By the way, thanks for all the well-wishers who sent me a message of support. I really did appreciate your sentiments.
Monday, February 9, 2009
I'm Feeling blue :-(
It could be stress, exhaustion, lack of sleep, having zero control over certain life changing events, who knows but the only thing blue here is me. It's not PMS, at least I don't think so but I need to find my trusted friend and discuss my feelings or I need to call a professional to help me put things into perspective.
I'm so out of it and out of touch from all my blogger friends---maybe that's at the root my issues and how I feel..ha ha!! But seriously, it's been a rough couple of weeks now I need to recover.
Photo by Ahmad Abdul-Karim Photography
Anyway, I will look for the silver lining and know that everyday brings a new sunrise and with it a new day to be thankful for.
My blessings go out to everyone. I will let myself feel what I feel, I will let myself cry and then I will work in some happy hormones with a hard core Spinning workout at noon!!
I'm sure you'll find happier blues at Smiling Sally's blog and host of Blue Monday - go take a look.
Monday, February 2, 2009
It's Blue Monday -- go see Smiling Sally to participate and to visit other participants.

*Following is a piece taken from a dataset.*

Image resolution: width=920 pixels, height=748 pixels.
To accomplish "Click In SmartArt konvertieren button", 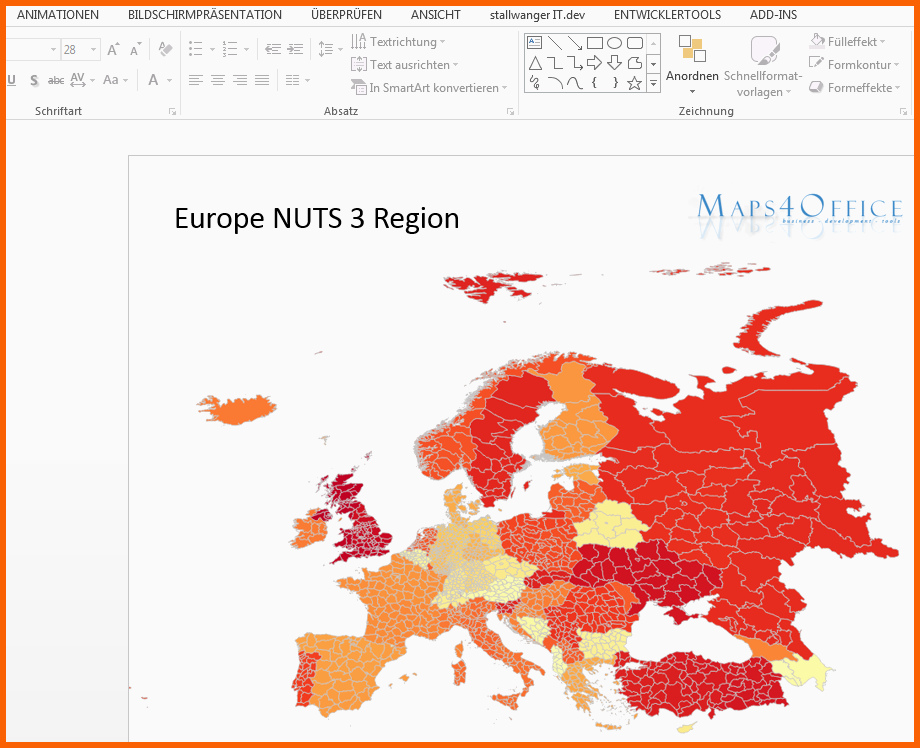I will click(x=430, y=88).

I want so much to participate, visit blogs, learn, share, comment but my laptop is moving at snails pace and my PC is in the shop. I hope to get them both fixed soon. I admit I'm having blogging withdraw. Fortunately I was able to wait for my programs to load this morning and so here I am.
This picture was my contribution to my Astronomy Class. I love the idea that I can look into the sky and actually recognize what I see. I'm still learning a lot and trying to find an area with little or no light so that seeing the stars is not so difficult.
This is also my contribution to Blue Moday which I read about on the Walnuthaven Cottage who read about at Smiling Sally. Go check them out, they have some really great blues to show off and take a moment to visit the other blogs who participated today. This is fun!
My favorite part of this class is taking my 6 yo little girl out with me and helping her see what I see and identity planets, starts and some shooting stars as well.
I hope to be online contributing more soon...I really miss my time with fellow bloggers but first I must get my computer back to health.